Let's recap.
Summary
The community has discussed the value of a dedicated and prominently visible "What's New" or changelog section on the GhostBSD website or documentation portal. The aim is to keep users informed about recent updates, new features, security advisories, and release-specific information in a more structured, accessible, and engaging way.
Key Points Raised
Distinction Between “News” and “What’s New”
- News often conveys time-sensitive or critical information.
- What’s New promotes recent improvements or additions and encourages exploration. It is more welcoming and less urgent in tone, serving as a bridge between technical updates and user curiosity.
Current Mechanisms Are Insufficient
- The existing News link is often overlooked.
- The Message of the Day (MOTD) links to non-functional or outdated pages.
- There is no centralised, user-friendly changelog across base, ports, and packages.
Automation and Structure
Several contributors support automation to reduce the burden on maintainers. Suggested elements:
Release version and date comparisons
Package and base system changes
Build metadata (attempts, duration, status)
Project signatures or “approved by” stamps (automated or human)
Example:
GhostBSD Build Report
From v25.01 (ISO) to v25.05 (Update)
Base: 14.2-RELEASE-p3 → 14.2-RELEASE-p5
Packages: 2025-05-01T12:00Z → 2025-05-21T03:00Z
Build Start: May 14, 2025
Build Complete: May 19, 2025
Release Published: May 21, 2025
Approved By: Project Automation
Notes: Stable Update Release
Security and CVE Reporting
User Involvement and Next Steps
There is strong consensus for separating technical changelogs from user-facing summaries.
The use of GitHub Projects (GhostBSD Project Board) can serve developers but may overwhelm end users.
An automatically updated summary page derived from structured build and package metadata could be a middle ground.
Call for Participation
- All community members are invited to share ideas or volunteer to help implement the proposed changes.

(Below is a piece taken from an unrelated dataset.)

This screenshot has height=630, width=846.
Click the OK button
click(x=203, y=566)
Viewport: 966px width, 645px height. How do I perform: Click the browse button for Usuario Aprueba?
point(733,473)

- A new discussion thread has been started to cover ports-related automation and user tools:
GhostBSD Station Series and Ports
Conclusion
There is strong community support for a better structured, more visible, and optionally automated changelog system within the GhostBSD ecosystem. While the infrastructure exists in parts (e.g., MOTD, GitHub metadata, FreeBSD UPDATING files), these need better integration, visibility, and presentation. Implementing a “What’s New” section with clear versioning, change summaries, and links to upstream resources would strengthen user awareness, project transparency, and the perceived stability of GhostBSD.